Written problem »
Give only the number of rows below that contain the string "what", with case counting.

■ ■ ■ ■ ■ ■ ■

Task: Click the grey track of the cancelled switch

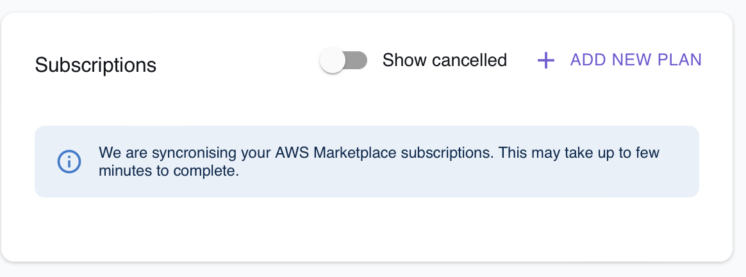Action: 356,61
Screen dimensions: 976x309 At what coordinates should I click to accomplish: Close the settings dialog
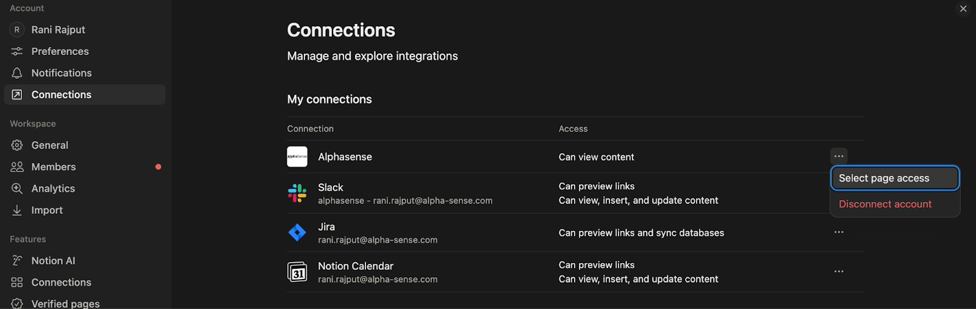click(x=963, y=9)
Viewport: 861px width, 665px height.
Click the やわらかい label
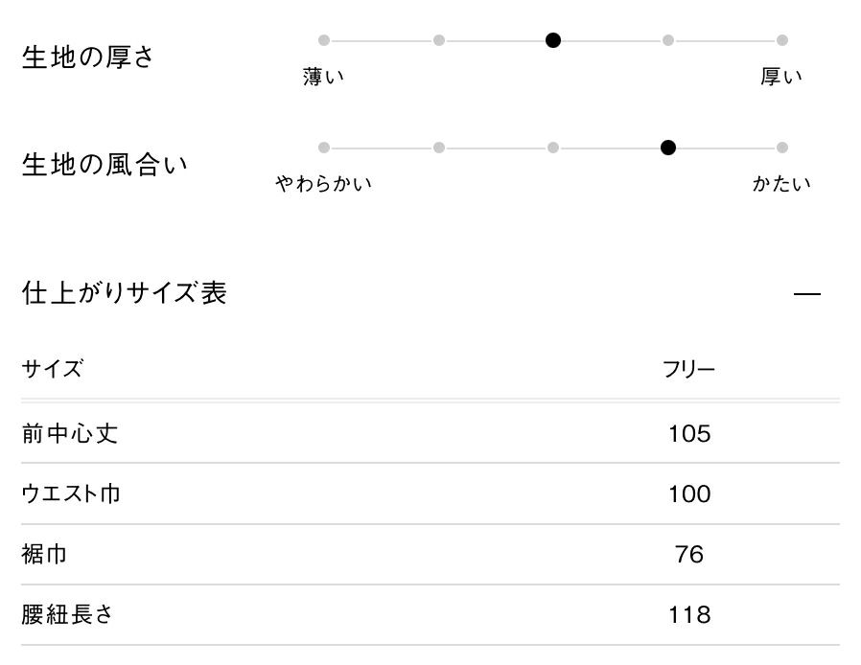[x=323, y=184]
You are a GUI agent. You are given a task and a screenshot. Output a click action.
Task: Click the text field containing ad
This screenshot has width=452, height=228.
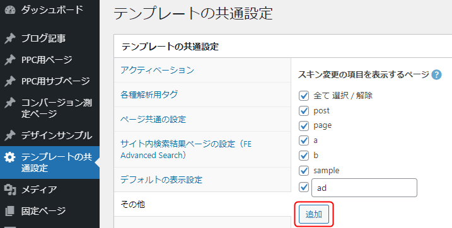364,188
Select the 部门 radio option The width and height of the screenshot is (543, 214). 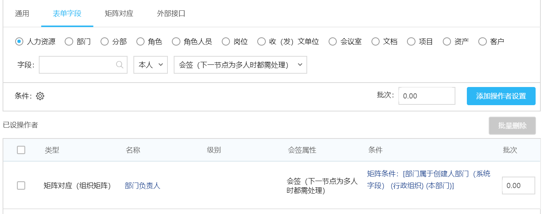coord(69,41)
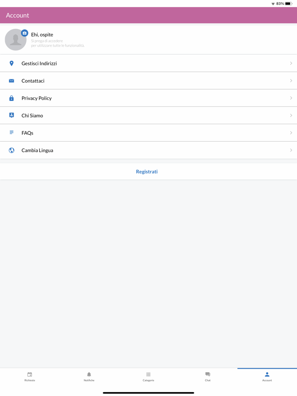Viewport: 297px width, 396px height.
Task: Expand the FAQs section chevron
Action: pyautogui.click(x=291, y=132)
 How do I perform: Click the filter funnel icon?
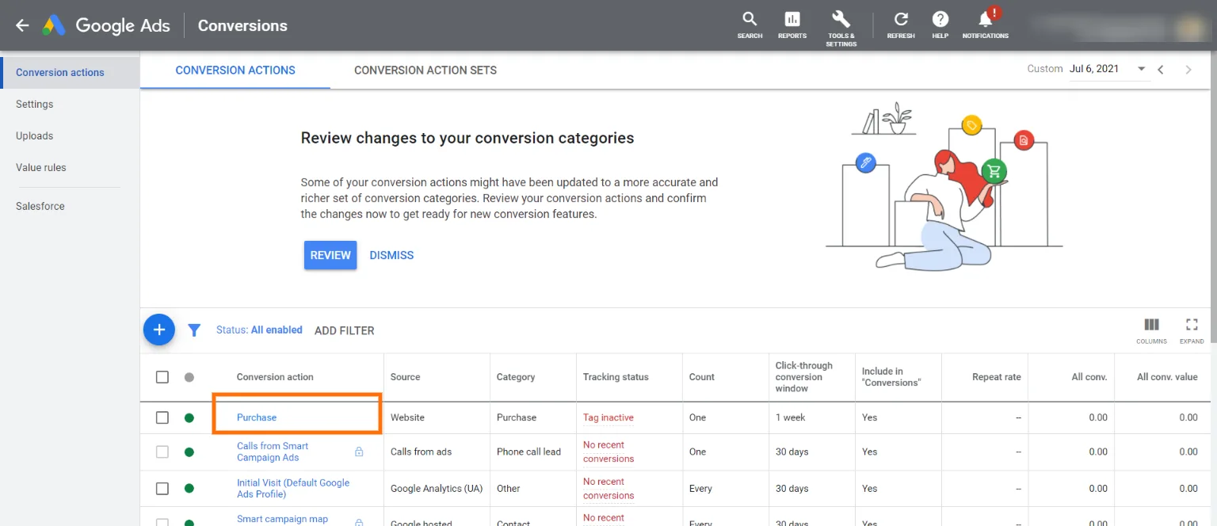(x=194, y=330)
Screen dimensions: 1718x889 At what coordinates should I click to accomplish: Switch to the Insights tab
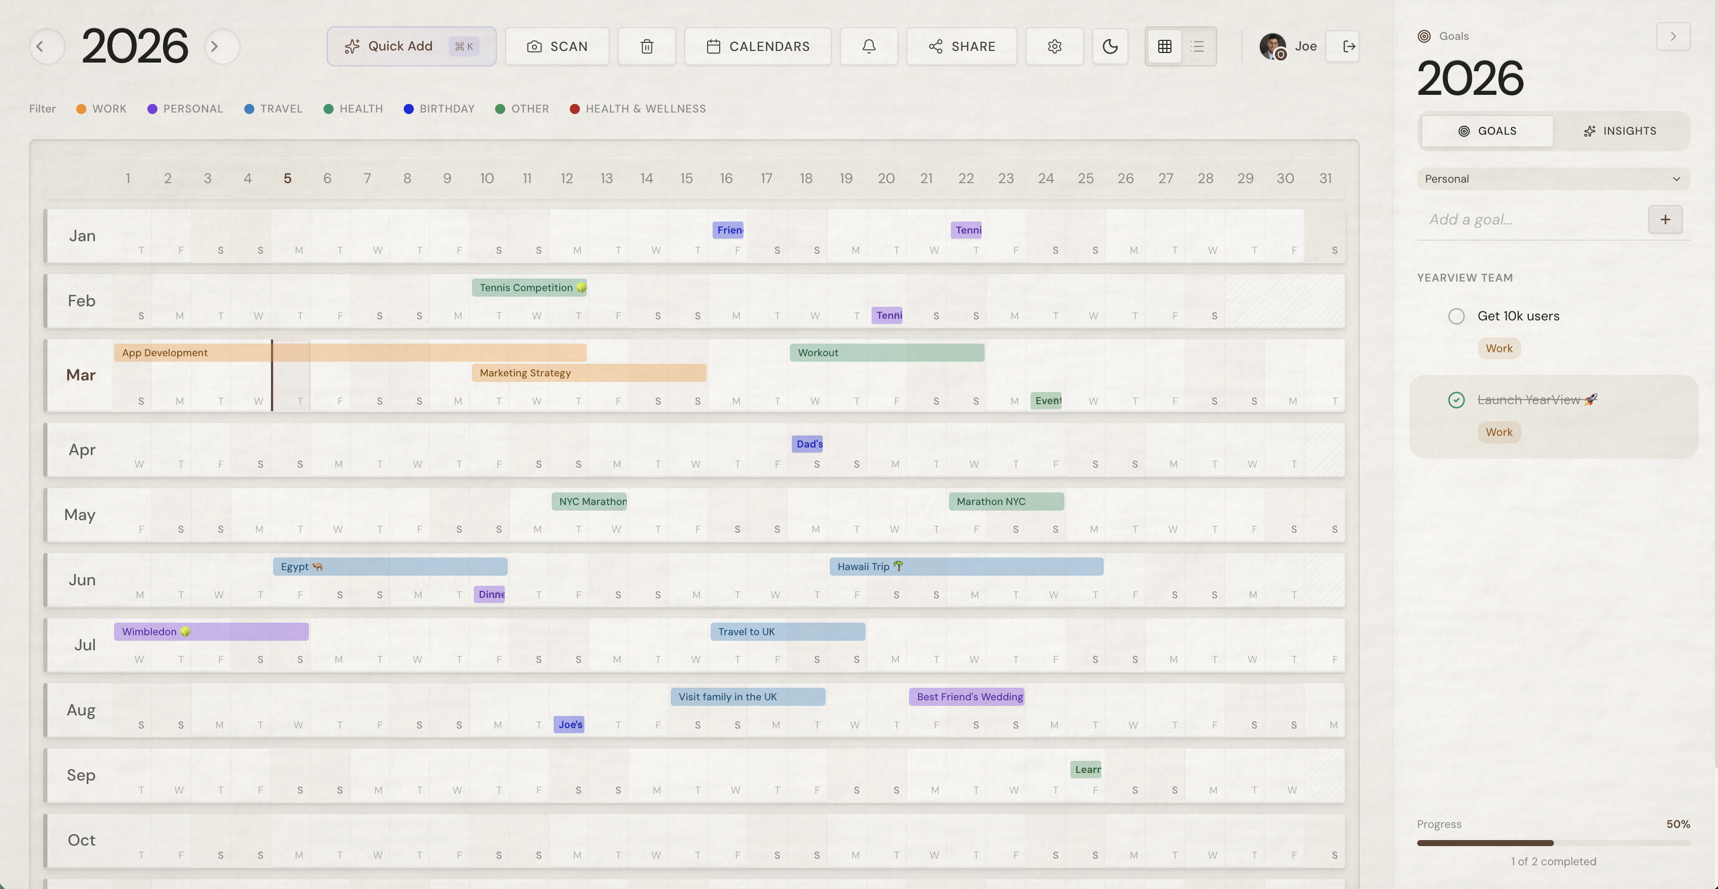tap(1620, 131)
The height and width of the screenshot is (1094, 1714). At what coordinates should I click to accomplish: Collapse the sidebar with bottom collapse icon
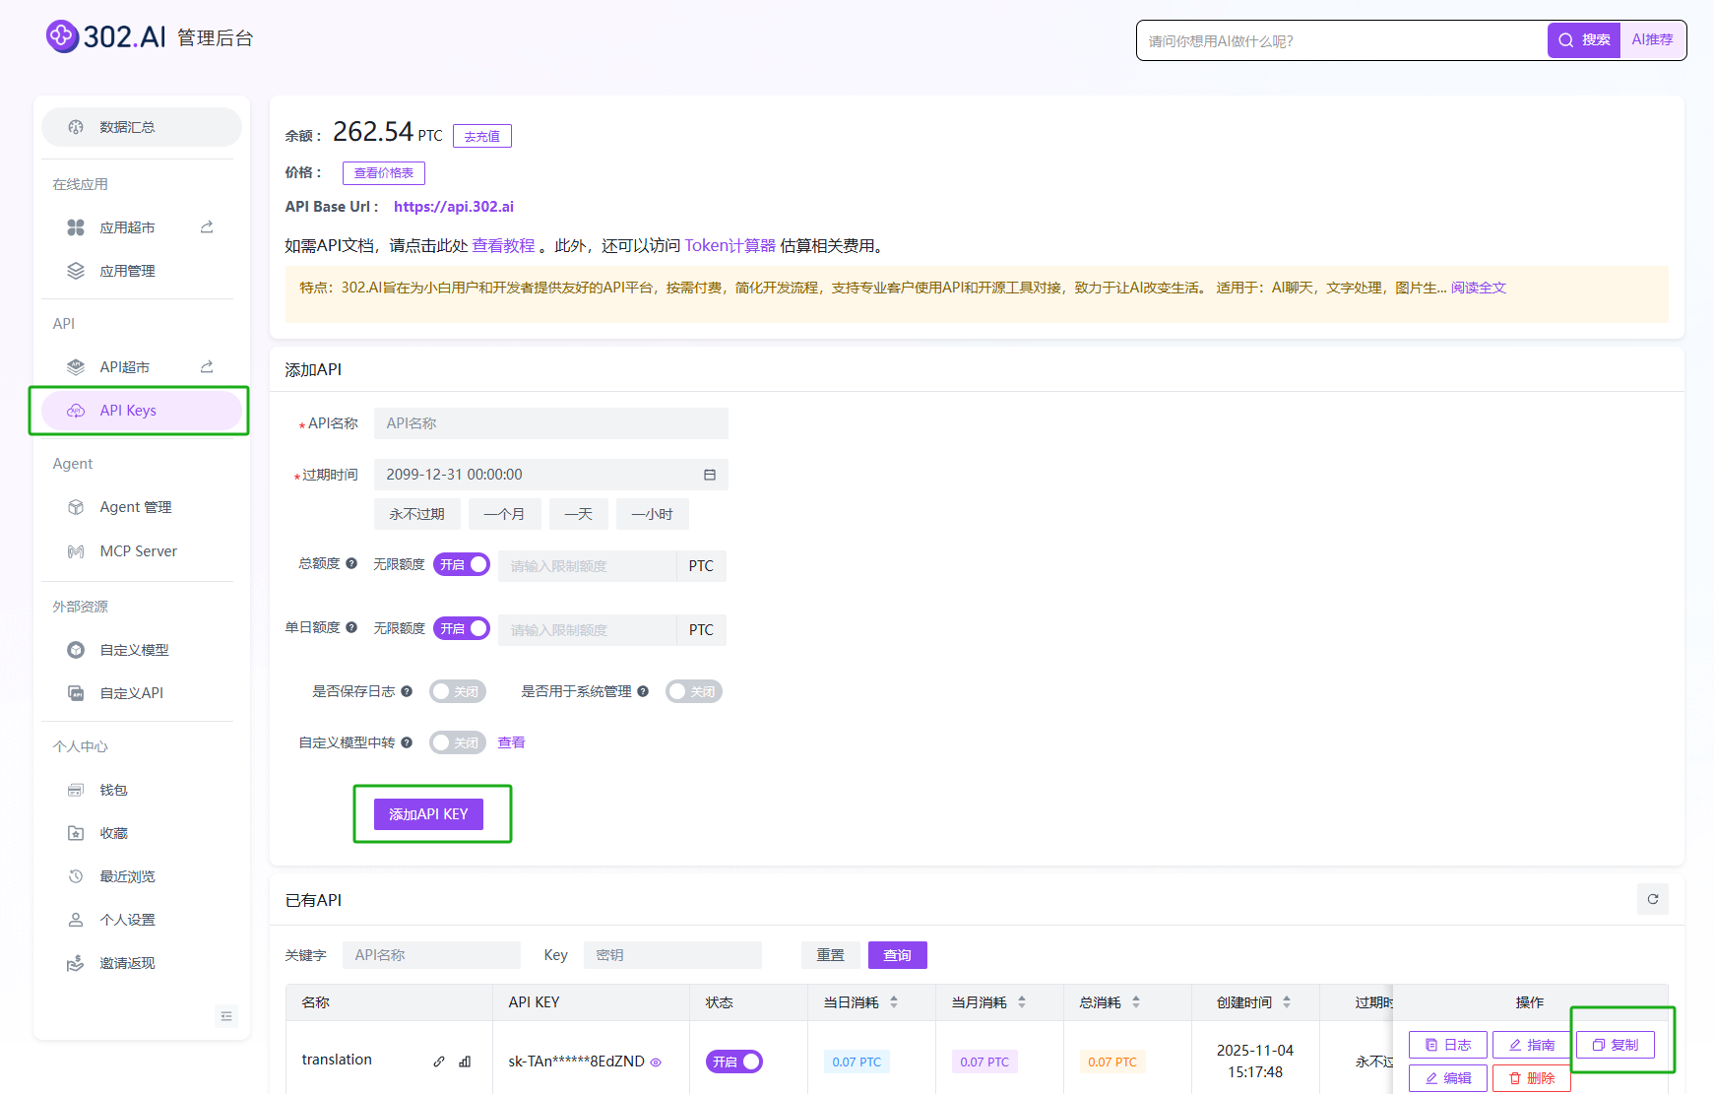tap(226, 1015)
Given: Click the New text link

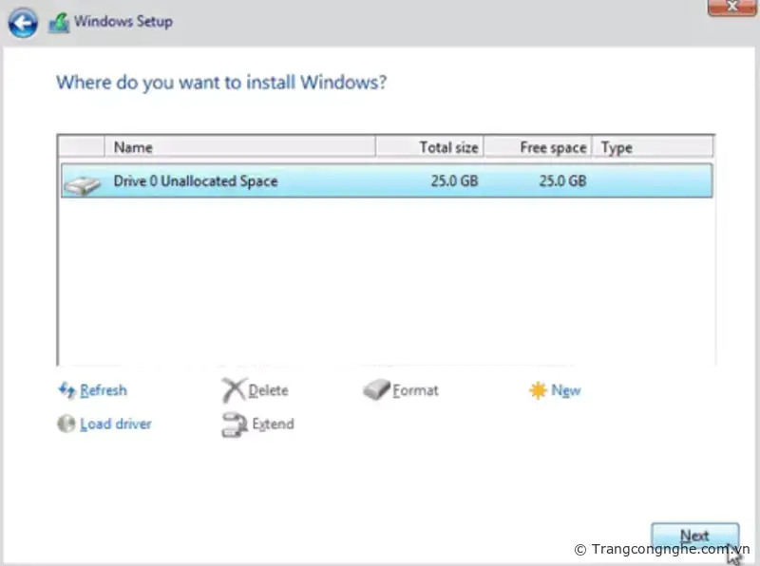Looking at the screenshot, I should pyautogui.click(x=565, y=390).
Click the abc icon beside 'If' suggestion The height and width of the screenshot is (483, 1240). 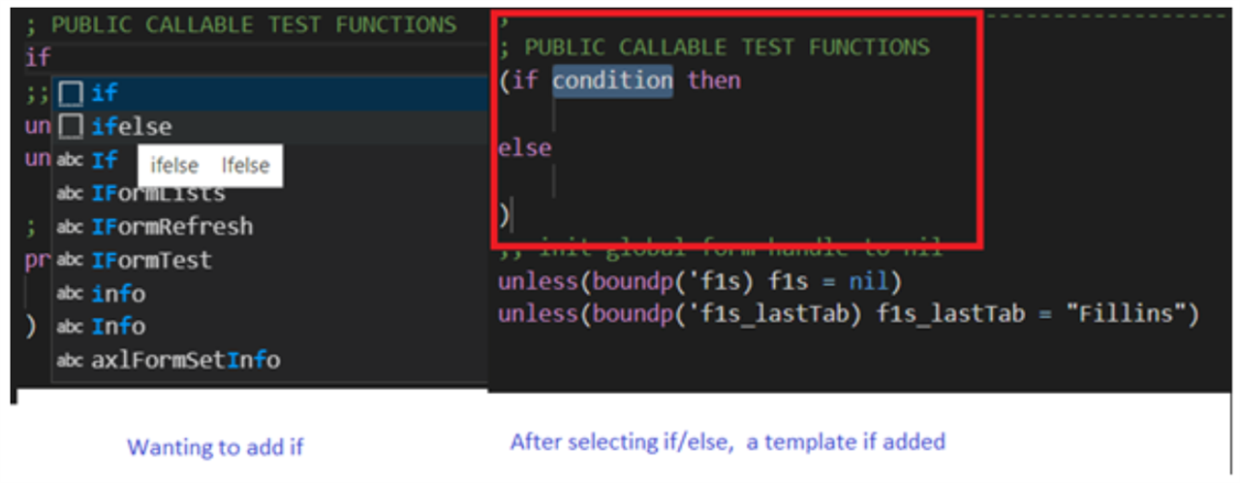[x=70, y=161]
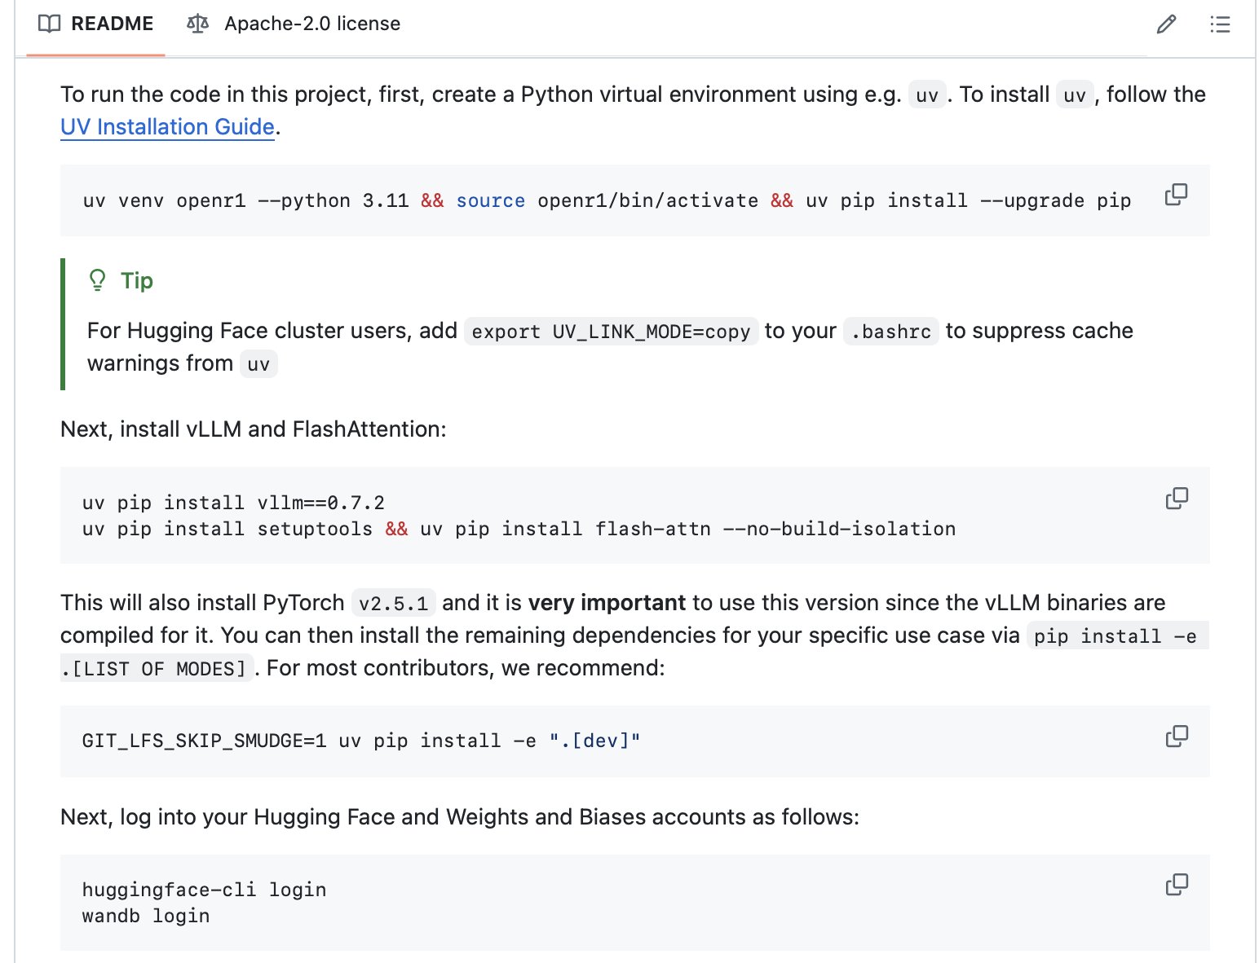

■ ■ ■ ■ ■ ■ ■

Output of the task »
3